* _WHAT IS EXPECTED_: Please print the entries below exactly, from the line with "The height and width of the screenshot is (840, 1440)." through the line with "The width and height of the screenshot is (1568, 710).", including both of those lines and leaving out all others.

* _INFORMATION GIVEN_:
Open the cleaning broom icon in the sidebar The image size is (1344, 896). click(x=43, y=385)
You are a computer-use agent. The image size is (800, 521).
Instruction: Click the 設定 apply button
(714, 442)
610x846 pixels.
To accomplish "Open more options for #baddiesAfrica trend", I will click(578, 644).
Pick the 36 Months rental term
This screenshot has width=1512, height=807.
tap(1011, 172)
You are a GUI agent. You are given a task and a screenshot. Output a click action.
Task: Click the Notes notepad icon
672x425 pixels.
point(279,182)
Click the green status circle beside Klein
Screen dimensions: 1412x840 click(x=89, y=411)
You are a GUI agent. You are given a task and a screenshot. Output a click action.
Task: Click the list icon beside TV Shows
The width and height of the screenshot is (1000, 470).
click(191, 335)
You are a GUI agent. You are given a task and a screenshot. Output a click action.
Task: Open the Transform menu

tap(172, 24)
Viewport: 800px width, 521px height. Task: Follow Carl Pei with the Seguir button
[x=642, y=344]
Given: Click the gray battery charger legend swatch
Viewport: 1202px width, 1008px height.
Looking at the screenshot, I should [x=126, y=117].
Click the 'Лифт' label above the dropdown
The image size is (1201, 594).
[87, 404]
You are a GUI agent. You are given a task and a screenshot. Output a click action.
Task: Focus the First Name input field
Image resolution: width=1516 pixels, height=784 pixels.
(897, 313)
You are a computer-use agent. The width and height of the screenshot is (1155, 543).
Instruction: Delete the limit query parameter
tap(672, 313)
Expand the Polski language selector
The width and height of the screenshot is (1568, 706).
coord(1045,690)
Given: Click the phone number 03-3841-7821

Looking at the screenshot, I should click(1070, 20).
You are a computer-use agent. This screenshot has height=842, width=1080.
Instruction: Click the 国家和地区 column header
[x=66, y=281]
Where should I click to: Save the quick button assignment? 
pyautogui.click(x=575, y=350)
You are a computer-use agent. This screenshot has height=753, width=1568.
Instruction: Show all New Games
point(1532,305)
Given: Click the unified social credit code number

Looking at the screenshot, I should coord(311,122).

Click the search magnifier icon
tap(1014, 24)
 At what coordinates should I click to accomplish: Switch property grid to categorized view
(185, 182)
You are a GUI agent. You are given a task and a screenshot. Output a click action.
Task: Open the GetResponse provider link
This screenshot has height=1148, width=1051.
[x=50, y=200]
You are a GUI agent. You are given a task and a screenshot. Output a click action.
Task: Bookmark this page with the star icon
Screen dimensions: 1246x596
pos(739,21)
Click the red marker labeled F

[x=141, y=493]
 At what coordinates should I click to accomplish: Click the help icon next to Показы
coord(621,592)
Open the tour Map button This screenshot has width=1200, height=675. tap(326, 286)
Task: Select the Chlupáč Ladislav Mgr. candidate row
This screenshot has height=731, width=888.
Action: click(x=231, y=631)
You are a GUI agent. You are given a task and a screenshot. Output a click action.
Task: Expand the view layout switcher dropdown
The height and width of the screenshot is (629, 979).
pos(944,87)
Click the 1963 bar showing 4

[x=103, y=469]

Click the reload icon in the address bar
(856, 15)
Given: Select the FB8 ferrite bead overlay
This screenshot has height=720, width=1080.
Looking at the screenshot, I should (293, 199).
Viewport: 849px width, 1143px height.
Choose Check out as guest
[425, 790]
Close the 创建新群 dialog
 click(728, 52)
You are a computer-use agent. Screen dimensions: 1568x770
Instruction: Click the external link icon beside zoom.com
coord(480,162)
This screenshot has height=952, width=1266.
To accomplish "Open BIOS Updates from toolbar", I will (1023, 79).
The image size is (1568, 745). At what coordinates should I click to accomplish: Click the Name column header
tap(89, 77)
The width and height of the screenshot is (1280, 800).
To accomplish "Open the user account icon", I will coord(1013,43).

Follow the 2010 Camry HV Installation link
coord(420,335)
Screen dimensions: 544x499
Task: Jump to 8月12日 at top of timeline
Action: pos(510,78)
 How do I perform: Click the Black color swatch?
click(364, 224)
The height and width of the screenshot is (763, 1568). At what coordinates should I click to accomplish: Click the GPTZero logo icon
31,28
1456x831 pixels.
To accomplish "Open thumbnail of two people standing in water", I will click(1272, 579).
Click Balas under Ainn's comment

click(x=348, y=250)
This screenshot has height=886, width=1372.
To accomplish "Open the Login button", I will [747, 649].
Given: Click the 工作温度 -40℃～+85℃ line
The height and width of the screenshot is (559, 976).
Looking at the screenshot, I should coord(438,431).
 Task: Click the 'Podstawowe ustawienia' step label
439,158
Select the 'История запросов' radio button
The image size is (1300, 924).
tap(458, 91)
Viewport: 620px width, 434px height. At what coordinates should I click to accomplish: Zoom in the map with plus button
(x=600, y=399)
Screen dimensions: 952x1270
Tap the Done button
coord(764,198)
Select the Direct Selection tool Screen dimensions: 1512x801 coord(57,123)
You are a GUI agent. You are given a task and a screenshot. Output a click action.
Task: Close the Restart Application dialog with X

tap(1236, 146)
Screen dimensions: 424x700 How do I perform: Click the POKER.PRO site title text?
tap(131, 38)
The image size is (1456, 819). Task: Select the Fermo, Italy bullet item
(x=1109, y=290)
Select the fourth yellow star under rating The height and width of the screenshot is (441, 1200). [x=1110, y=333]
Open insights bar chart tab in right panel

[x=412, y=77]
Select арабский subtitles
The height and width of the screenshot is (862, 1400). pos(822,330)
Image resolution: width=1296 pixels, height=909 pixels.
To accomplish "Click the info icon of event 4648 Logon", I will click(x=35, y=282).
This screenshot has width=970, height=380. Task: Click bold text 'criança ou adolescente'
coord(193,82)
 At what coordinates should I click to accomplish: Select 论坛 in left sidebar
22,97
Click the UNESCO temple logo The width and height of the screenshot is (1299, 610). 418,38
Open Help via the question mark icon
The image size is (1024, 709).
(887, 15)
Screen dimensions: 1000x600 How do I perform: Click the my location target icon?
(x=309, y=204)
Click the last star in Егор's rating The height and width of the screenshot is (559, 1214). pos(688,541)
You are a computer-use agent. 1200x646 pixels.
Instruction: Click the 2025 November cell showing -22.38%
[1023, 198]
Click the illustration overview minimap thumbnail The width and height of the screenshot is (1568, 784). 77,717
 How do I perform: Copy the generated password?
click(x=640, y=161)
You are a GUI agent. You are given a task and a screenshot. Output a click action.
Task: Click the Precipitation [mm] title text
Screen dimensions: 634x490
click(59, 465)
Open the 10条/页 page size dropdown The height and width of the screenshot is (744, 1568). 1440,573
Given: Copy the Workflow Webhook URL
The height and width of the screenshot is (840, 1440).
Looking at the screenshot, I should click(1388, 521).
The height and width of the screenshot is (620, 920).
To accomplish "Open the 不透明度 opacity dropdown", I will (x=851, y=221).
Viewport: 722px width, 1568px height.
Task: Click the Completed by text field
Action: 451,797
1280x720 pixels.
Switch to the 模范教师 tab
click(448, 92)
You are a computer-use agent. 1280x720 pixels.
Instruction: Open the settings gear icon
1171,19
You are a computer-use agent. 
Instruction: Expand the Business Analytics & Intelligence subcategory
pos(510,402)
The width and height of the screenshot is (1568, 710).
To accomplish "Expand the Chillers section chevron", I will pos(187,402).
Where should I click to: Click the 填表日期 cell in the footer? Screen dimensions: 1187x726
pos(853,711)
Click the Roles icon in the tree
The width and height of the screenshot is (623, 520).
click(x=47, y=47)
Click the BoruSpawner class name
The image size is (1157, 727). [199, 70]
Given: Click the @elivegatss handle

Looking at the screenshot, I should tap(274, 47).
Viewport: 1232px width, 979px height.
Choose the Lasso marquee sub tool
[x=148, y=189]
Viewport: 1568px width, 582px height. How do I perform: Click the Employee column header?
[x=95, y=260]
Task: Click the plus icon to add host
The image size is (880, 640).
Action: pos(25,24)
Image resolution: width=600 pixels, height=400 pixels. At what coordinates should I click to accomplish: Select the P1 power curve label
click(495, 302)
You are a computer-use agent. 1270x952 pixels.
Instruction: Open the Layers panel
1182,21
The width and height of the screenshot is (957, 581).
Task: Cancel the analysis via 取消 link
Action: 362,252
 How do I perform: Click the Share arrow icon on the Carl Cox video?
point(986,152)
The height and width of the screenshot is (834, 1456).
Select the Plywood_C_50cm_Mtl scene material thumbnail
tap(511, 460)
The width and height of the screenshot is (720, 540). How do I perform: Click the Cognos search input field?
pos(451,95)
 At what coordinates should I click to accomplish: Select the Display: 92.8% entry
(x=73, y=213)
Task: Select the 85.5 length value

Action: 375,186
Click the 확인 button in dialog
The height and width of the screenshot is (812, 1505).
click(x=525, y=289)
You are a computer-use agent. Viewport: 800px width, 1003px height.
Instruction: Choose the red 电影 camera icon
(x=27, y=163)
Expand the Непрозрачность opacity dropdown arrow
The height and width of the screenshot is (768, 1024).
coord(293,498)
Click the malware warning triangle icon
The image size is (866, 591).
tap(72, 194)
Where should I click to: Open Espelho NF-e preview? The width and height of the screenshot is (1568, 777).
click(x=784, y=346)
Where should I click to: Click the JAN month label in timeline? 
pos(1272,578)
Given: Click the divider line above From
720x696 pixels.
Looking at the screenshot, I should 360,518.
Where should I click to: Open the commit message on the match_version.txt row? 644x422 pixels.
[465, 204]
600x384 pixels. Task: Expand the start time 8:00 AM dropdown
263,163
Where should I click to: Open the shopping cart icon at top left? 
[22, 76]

* _OUTPUT OF THE EXERCISE_:
The height and width of the screenshot is (840, 1440).
Looking at the screenshot, I should click(1388, 521).
The height and width of the screenshot is (620, 920).
To accomplish "Open the 不透明度 opacity dropdown", I will (x=851, y=221).
Viewport: 722px width, 1568px height.
Task: Click the Completed by text field
Action: 451,797
1280x720 pixels.
Switch to the 模范教师 tab
click(448, 92)
You are a computer-use agent. 1280x720 pixels.
Instruction: Open the settings gear icon
1171,19
You are a computer-use agent. 
Instruction: Expand the Business Analytics & Intelligence subcategory
pos(510,402)
The width and height of the screenshot is (1568, 710).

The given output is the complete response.